且说玳安和西门庆都不知道文嫂家住何处,而玳安马上就能想到“问了姐夫(陈经济)去”,因为陈经济与西门大姐的媒就是文嫂做的,照理来说他应该认得去文嫂家的路。果不其然,陈经济熟门熟路地给玳安详细地介绍了一遍去文嫂家的路。路既难找,陈经济的介绍又不厌其详,让玳安听起来,难免“小炉匠跟着行香的走,琐碎一浪汤”,又请陈经济说了一遍,才动身上马前去。难得的是连我们读者也都一头雾水的这段路,玳安居然毫不费力地顺利找到文嫂家门前。只是陈姐夫口中的“石桥儿”在玳安的眼中乃是座“破石桥儿”,“姑姑庵儿”则唤作“大悲庵儿”,而且豆腐铺前有“一个妈妈晒马粪”——这段精细的描写,正是从玳安眼中来,玳安的精细,因此而让人印象深刻。

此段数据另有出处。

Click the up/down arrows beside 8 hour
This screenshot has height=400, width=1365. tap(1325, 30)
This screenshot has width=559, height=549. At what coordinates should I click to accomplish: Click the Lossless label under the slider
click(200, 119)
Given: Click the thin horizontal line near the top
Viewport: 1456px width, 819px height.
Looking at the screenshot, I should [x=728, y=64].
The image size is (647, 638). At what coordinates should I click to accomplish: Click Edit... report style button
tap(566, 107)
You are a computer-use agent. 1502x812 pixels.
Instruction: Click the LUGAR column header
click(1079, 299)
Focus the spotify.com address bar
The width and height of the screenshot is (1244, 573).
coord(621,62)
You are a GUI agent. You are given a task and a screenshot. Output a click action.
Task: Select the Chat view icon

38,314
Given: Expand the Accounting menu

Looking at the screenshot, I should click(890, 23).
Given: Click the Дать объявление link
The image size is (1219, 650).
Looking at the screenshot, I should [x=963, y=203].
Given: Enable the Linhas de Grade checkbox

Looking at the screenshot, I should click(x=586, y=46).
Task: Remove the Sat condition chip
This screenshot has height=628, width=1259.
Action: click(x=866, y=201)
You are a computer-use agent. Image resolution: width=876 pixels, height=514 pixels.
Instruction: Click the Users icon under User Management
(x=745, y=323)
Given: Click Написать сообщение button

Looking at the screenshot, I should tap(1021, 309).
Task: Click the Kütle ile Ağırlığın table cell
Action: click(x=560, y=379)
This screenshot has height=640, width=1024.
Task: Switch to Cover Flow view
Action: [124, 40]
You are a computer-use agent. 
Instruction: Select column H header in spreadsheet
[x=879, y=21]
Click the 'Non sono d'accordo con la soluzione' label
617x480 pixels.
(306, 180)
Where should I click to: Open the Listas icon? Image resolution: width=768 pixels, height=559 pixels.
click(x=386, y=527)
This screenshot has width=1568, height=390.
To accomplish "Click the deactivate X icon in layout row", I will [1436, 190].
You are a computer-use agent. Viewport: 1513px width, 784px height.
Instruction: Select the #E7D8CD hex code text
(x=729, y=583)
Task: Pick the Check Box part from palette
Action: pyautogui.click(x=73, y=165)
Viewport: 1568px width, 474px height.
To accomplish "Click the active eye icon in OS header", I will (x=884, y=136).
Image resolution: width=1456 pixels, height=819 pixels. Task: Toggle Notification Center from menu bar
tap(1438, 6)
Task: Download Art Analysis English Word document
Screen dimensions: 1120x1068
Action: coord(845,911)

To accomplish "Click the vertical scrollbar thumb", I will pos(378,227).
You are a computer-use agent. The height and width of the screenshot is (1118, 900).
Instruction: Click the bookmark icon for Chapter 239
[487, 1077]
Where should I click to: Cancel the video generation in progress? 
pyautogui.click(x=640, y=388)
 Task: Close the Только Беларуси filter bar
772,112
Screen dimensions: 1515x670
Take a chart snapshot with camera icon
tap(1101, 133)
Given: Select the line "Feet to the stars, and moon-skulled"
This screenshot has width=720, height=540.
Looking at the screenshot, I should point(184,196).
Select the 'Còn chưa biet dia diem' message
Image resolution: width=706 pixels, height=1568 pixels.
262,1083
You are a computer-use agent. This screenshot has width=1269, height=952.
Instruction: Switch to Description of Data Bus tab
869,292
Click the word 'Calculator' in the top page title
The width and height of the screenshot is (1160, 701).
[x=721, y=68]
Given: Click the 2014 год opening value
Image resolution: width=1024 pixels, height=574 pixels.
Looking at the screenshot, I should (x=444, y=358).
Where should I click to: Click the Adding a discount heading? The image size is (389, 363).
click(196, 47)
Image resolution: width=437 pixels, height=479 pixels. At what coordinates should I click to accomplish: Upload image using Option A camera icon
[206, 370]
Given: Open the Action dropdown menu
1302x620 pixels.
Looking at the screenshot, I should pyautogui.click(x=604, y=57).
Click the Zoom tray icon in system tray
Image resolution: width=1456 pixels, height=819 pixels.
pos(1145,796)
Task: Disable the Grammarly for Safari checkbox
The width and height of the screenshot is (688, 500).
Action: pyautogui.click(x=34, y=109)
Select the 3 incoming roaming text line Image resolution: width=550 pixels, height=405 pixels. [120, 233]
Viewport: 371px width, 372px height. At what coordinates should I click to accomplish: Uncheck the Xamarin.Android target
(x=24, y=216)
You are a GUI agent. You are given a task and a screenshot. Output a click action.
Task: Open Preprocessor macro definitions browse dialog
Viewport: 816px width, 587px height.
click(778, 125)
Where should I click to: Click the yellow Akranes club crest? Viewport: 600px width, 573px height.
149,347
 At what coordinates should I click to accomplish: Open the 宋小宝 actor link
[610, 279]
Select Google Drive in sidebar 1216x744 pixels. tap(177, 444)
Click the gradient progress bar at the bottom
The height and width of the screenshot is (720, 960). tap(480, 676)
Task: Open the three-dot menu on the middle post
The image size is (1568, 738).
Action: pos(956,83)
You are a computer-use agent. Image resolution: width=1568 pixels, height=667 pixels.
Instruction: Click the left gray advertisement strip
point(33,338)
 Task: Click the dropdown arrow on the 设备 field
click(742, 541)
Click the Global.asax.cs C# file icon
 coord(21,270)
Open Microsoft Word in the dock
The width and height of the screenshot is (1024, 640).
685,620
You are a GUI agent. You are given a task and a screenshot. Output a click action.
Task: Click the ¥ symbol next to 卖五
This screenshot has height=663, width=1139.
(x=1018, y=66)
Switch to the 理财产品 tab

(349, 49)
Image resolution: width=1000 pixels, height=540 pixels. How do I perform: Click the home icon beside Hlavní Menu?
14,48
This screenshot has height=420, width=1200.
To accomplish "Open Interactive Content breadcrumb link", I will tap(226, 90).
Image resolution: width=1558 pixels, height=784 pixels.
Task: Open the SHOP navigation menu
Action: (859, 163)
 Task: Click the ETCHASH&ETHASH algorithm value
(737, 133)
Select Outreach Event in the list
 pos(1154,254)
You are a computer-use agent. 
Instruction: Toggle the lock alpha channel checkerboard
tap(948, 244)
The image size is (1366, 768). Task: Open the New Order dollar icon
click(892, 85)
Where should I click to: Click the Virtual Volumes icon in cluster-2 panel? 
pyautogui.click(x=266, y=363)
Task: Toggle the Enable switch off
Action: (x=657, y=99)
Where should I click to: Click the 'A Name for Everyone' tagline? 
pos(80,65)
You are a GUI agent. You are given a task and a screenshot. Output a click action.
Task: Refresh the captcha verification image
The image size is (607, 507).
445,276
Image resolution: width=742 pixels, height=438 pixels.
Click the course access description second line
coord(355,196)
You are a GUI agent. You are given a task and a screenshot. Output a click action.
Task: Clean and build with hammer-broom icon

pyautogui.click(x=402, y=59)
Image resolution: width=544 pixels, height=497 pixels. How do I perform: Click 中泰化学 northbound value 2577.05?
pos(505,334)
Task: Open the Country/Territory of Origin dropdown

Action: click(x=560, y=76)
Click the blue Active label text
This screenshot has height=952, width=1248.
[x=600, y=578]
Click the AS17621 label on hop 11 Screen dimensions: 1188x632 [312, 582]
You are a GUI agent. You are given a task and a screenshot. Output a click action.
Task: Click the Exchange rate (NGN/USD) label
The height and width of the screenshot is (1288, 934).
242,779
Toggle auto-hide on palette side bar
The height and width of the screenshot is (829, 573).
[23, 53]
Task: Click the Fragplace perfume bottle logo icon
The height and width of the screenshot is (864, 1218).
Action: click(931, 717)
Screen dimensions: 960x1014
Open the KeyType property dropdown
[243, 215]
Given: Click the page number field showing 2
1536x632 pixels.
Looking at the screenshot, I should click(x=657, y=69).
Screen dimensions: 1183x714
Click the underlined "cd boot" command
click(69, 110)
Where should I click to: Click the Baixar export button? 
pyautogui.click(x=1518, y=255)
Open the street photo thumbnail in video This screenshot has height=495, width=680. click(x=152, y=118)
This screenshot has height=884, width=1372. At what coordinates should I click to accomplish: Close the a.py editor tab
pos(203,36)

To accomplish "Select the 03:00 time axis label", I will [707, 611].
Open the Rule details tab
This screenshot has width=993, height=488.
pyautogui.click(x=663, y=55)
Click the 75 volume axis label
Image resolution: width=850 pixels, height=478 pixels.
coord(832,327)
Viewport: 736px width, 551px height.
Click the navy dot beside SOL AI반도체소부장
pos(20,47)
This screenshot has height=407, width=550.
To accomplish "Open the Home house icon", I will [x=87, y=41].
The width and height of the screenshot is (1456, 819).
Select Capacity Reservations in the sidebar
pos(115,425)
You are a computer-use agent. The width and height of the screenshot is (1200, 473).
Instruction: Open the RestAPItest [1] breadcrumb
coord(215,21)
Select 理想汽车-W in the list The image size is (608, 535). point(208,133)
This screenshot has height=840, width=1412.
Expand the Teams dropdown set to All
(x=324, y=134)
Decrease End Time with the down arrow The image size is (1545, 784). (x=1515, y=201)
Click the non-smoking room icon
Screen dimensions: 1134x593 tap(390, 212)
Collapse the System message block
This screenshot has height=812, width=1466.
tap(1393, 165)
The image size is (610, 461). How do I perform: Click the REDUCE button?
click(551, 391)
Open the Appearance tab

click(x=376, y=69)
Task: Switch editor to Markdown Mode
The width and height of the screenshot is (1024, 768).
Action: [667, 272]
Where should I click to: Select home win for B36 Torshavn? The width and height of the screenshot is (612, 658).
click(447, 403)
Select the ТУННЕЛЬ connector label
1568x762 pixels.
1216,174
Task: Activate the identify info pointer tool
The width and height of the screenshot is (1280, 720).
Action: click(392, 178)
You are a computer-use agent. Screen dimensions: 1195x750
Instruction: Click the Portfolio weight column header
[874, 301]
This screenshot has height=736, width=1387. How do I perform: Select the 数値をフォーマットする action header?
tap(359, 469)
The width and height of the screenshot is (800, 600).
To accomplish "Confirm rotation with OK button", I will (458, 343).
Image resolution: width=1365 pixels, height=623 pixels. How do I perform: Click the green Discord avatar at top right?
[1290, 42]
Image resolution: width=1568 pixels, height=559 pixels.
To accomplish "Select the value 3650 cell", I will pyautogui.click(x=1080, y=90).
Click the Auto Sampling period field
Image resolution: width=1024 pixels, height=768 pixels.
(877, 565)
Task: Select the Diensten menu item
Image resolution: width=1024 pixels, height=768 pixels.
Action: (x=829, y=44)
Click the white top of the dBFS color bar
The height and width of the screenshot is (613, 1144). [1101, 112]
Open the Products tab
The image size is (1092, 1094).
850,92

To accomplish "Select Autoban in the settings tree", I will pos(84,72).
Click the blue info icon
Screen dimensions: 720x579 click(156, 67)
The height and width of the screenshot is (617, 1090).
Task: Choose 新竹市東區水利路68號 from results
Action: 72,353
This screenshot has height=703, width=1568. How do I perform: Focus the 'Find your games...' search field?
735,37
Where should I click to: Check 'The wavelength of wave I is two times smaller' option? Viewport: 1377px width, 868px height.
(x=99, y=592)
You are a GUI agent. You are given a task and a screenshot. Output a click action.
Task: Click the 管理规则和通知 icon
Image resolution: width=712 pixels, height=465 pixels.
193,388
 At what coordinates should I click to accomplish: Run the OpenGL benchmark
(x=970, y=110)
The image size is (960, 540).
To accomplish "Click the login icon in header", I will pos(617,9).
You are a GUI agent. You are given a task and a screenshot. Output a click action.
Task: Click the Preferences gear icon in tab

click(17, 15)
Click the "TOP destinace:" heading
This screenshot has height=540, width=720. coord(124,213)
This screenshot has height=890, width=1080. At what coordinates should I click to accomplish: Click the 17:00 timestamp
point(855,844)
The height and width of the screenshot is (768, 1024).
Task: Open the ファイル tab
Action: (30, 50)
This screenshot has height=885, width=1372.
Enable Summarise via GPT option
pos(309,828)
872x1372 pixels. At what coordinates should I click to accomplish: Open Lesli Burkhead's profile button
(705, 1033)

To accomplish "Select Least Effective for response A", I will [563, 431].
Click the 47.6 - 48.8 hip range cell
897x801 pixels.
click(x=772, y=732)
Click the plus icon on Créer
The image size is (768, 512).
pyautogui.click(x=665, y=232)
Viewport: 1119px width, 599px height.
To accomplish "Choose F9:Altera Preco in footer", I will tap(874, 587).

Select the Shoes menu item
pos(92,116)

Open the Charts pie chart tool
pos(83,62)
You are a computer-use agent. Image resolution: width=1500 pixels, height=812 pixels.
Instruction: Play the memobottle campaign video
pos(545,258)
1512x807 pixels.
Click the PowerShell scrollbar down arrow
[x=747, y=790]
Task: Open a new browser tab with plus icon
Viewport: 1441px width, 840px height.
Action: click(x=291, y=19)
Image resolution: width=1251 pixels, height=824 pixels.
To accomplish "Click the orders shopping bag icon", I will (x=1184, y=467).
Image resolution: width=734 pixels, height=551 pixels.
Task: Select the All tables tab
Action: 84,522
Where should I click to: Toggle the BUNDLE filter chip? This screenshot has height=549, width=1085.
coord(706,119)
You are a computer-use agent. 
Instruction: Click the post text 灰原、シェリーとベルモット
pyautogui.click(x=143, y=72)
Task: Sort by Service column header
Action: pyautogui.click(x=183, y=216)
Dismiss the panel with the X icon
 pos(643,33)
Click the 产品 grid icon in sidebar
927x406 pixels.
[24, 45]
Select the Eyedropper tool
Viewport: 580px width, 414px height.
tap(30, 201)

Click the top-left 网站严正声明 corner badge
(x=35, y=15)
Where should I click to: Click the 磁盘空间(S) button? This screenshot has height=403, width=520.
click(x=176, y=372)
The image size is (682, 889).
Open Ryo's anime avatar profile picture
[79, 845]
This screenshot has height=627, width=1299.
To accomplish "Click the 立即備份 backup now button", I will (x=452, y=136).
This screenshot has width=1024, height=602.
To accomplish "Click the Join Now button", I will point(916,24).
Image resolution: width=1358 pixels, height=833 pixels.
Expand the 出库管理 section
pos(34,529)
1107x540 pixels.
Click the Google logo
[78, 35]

同样的精细体现在他进门后的情形。文嫂家正有人会茶,同时因为西门庆家“这几年宅内买使女、说媒、用花儿,自有老冯和薛嫂儿、王妈妈子走跳”,已经很久没有给过她生意做,现在突然打发人来找她,必然像她后来对玳安说的“我猜见你六娘(李瓶儿)没了,一定教我去替他打听亲事,要补你六娘的窝儿”。知道西门庆想让她做“马泊六”,不知又要坑害哪家的女人。于是就打发儿子出来回玳安,说她不在家。可惜她碰到了从小跟随西门庆走街串巷、熟悉人情物理的鬼精灵玳安。进门之后,除了“见(明间内)上面供养着利市纸,有几个人在那里会中倚祀罢进香算账”之外,一头驴子也落在了玳安的眼中。所以当文嫂打发儿子出来回玳安,说她不在家的时候,玳安当场揭穿:“驴子现在家里,如何推不在?”没有精细的观察,没有缜密的头脑,西门庆交待下来的任务恐怕就不能完成了。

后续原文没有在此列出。